На ее губе выступила кровь.
Его выдержка билась в агонии, но еще держалась.
Он сам себя не узнавал, но сейчас это, черт возьми, не играло никакой роли.
Протянув руку, Соболев очень осторожно вытер пальцами кровь с ее губ. Карина всхлипнула.
Константин промолчал. Глубоко вздохнул, не дав себе воли высказать то, что хотелось в ответ на ее замечание. И взявшись за ворот двумя руками, резко рванул, до подола разорвав это треклятое платье, осточертевшее ему еще вчера в холле.
Даже ругательства на ум не шли.
Карина почти не отреагировала на то, что он сделал. Только едва вздрогнула. Это было не нормально. Но Константин не мог сосредоточиться, чтобы подумать об этом.
— И почему вы все только и можете, что рвать, ломать? — почти безразлично спросила Карина. — Только рушите все.
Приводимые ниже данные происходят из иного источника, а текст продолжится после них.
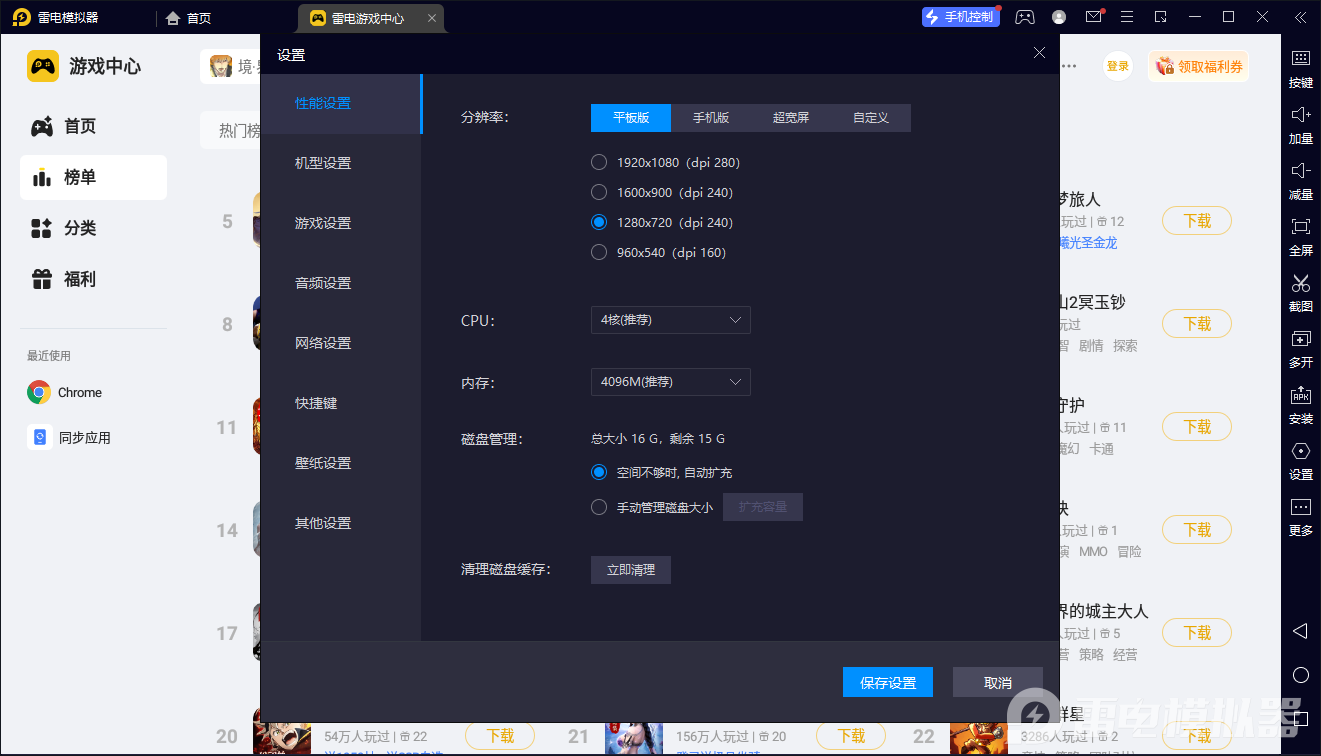Open the 手机控制 phone control feature
Viewport: 1321px width, 756px height.
click(960, 16)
Она попыталась отойти, забрать у него обрывки ткани. Однако Соболев не смог разжать пальцы. Он смотрел на ее тело, а в голове только и крутилось, что «Господи!», и вовсе не от возбуждения.
Синяки, их было слишком много, даже для тех, кто любил «пожестче». Слишком. Для такого количества, для появления таких синяков — ее должны были просто на просто бить. Целенаправленно и осознанно.
— Кто это был? — Потребовал от ответа.
— Какая разница? — Спросила Карина и пожала плечами. Но тут же сдавленно охнула, схватившись за ребра. Там расплылся огромный лиловый кровоподтек. — Какая тебе разница? — Повторила она тише. — Уходи.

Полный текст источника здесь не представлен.